Em situações extremas da brasilidade, como o período logo posterior a 1964, a representação da atualidade nas artes tinha todo o sentido. Fazia-se indispensável para se compreender o que se passava na nação tomada arbitrariamente pelos militares. Havia necessidade de o romancista e o poeta denunciarem em alto e bom som as ações cruéis da ditadura, o silêncio repressivo imposto à imprensa em geral e a tortura aos oposicionistas. Em período em que a imprensa em geral pode se manifestar com linguagem jornalística livre, e só não se manifesta de maneira mais livre porque há interesses maiores escondidos por detrás da aparência de objetividade, acho que compete ao artista chamar menos atenção para o FATO EM SI (este, afinal, é do conhecimento da maioria, só não o vê quem optar pela cegueira voluntária) e mais para isto a que chamo de ASTÚCIAS DA LINGUAGEM (a própria preparação do espectador para absorver a mensagem do documentário o leva a compreender sempre a linguagem como reprodução fiel do real – e não como essa representação se vale das astúcias da linguagem no processo de encobrimento do real).

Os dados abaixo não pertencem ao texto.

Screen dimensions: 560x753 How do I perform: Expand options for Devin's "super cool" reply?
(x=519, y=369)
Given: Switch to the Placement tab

O que se esconde nos meios de comunicação de massa é efeito das artimanhas (em geral, sedutoras) da linguagem. O fato em si está dito e é comunicado a todos pelo jornal, a televisão e a Internet, mas esse fato está escrito na maioria das vezes de maneira distorcida, ou ideológica. Compete, pois, chamar a atenção para as astúcias e as artimanhas da linguagem e para as distorções que são operadas no manuseio inescrupuloso da dita objetividade na informação sobre o fato em si, sobre a realidade. Mais importante do que estar a par é aprender a ler como se nos põem a par. É preciso trabalhar o leitor na interação menos com o fato em si e mais com a própria linguagem pela qual o fato lhe é transmitido.

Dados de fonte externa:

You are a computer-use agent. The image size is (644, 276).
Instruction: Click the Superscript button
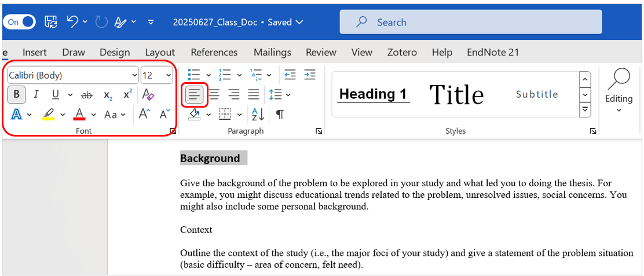[x=127, y=94]
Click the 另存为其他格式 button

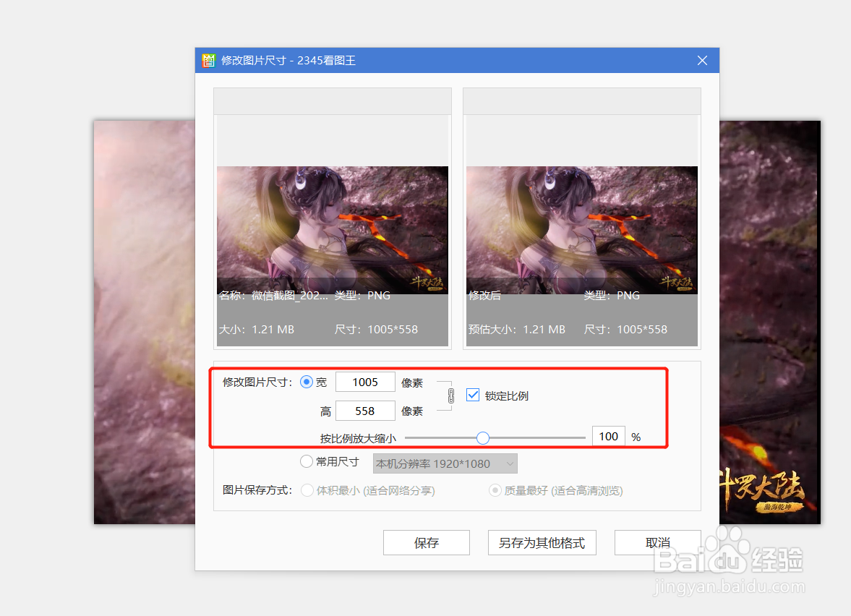(542, 542)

Hoje e sempre, o artista que não se quer atual, que se quer contemporâneo é aquele que se descola do descalabro do presente em que vive para perceber o escuro da atualidade em que vivemos todos. Esse deslocamento do (ponto de vista do) presente para (o ponto de vista da) contemporaneidade pressupõe menos um trabalho artístico calcado só no fato em si e mais um trabalho lúdico na linguagem propriamente ficcional. Nos últimos anos, tenho trabalhado o dualismo apresentado acima com o Grande sertão: veredas, de Guimarães Rosa.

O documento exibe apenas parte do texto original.